This approach was taken by Xen.
For full virtualization, a key requirement is that the guest OS continues to observe a contiguous, linear address space that starts from address zero. This is what an operating system would see if it actually owned the physical memory.
To achieve this, we need to distinguish among three types of addresses: virtual addresses, physical addresses, and machine addresses.
Virtual addresses are used by the applications in the guest. Physical addresses are used by the kernel of the guest. Machine address correspond to the physical addresses on the underlying physical platform.
The guest OS makes mappings of virtual addresses to the physical addresses that it thinks it owns. Underneath, the hypervisor maintains a mapping of the physical addresses to the machine addresses. "Contiguous" physical addresses can map to discontiguous machine addresses.
In effect, there are two page tables: one maintained by the guest OS, and one maintained by the hypervisor.
At the hardware level, the MMU and TLB help with the address translation process and free us from having to implement these translations in software.
In this setup, the first address translation exists solely in software, and the second translation can potentially leverage hardware components.
This is too expensive since this will add overhead on every memory reference.
Another option is for the hypervisor to maintain a shadow page table. In the shadow page table, the hypervisor re-maps the virtual addresses to machine addresses, without considering the physical addresses.

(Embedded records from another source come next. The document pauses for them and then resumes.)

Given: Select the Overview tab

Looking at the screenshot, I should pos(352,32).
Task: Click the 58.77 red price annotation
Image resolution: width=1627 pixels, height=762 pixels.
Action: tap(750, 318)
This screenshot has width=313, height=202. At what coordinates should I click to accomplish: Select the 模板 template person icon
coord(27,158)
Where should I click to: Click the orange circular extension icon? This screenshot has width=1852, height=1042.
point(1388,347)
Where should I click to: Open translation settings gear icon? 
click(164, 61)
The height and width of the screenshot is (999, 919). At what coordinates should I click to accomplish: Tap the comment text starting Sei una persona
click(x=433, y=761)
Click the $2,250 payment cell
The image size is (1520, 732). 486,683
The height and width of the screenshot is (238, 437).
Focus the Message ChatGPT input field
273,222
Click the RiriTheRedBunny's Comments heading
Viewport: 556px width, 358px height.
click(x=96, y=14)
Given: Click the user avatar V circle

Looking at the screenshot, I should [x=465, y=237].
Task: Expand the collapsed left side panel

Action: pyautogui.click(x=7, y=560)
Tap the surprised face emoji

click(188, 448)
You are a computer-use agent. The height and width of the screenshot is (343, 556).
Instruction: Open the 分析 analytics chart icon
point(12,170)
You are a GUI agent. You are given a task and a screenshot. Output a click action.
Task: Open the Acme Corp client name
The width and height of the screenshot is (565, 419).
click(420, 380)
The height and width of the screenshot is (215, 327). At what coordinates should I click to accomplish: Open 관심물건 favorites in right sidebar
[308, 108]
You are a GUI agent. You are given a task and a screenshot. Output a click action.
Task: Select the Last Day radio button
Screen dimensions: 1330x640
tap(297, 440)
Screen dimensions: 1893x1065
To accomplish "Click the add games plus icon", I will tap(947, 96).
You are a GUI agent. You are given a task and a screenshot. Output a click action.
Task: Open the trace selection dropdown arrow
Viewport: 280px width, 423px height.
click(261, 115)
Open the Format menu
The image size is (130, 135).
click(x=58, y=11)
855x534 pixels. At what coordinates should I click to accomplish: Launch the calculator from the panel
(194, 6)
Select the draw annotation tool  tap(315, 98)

The hypervisor will clearly have to maintain consistency between these two pages tables. The hypervisor will have to make sure to invalidate the shadow page table on context switch.
It will also have to make sure to write protect the page table in order to keep track of new mappings. The write protection is necessary to ensure that whenever the guest tries to establish new address mappings, it will trap into the hypervisor. During the trap, the hypervisor can update its shadow page table.
Since an OS knows that it is in a virtualized environment in paravirtualization, it is no longer a strict requirement that the guest OS uses contiguous physical memory starting at 0.
The guest OS can explicitly register its page tables with the hypervisor, so there is no need for two page tables.
The guest still doesn't have write permissions to this page table - which is now used directly by the hardware - as this would allow as guest to potentially corrupt another guest by overwriting its memory.
Because of this, every write to the page table will cause a trap to the hypervisor. However, since the guest is paravirtualized, we can modify the guest to batch page table updates into a single hypercall, amortizing the cost of the VM exit across multiple updates.
Many of the overheads associated with memory virtualization in both full and paravirtualization have been reduced by improvements on newer hardware platforms.
When we talk about CPU/Memory virtualization, certain things are relatively less complicated because there is a significant level of standardization at the instruction set architecture (ISA) level across different platforms.
From a virtualization standpoint, we know that we have to support a specific ISA and we don't care if there are lower level differences between the hardware because it is up to the hardware manufacturers to be standardized at the ISA level.
This is the case for a specific ISA like x86.
When we look at devices, there is a much greater diversity in the type of devices. Also, there is a lack of standardization when it comes to the specifics of the device interface and the semantics of that interface.
To deal with this diversity, virtualization solutions adapt one of three key models to virtualize devices.
In the passthrough model, the VMM-level driver is responsible for configuring the access permissions to a device. For example, it will allow a guest VM to have access to the memory registers corresponding to a device.
In this approach, the guest VM has exclusive access to a device. In addition, the VM can directly access the device, without interacting with the VMM. This model is also called the VMM-bypass model.
The problem with this exclusive access is that is making sharing devices across VMs difficult. The hypervisor will need to continuously reassign who the device belongs to over time, and device access will not happen concurrently across VMs. This is often unfeasible.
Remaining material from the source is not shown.